* WHAT IS NEEDED
Give back word for word everything from the line containing "This screenshot has height=488, width=868." down to and including the line containing "1 in Layers", leaving out the pictures.

* DATA LINES
## begin
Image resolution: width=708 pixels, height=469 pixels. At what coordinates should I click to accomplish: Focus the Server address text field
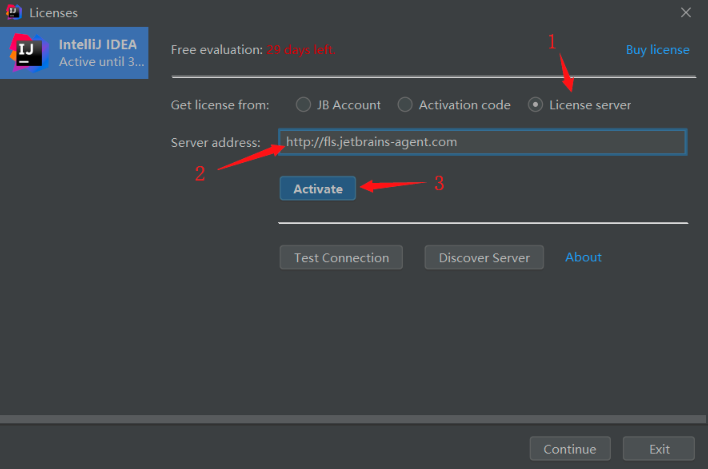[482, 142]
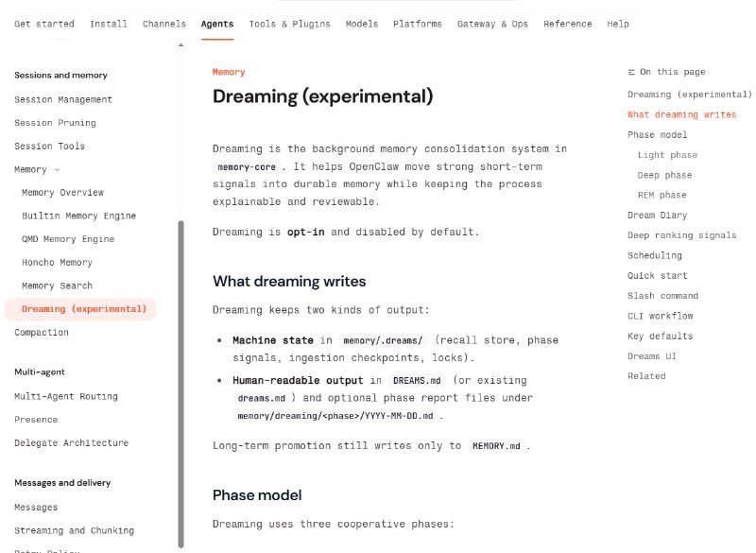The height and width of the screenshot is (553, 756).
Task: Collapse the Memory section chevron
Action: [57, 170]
## end
## begin
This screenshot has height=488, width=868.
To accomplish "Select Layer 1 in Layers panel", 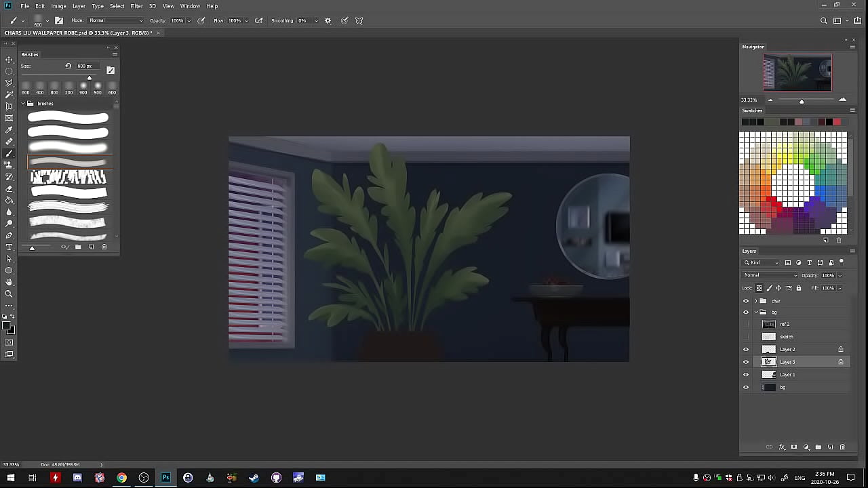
## end
* FULL OUTPUT
This screenshot has height=488, width=868.
To accomplish "Select Layer 1 in Layers panel", 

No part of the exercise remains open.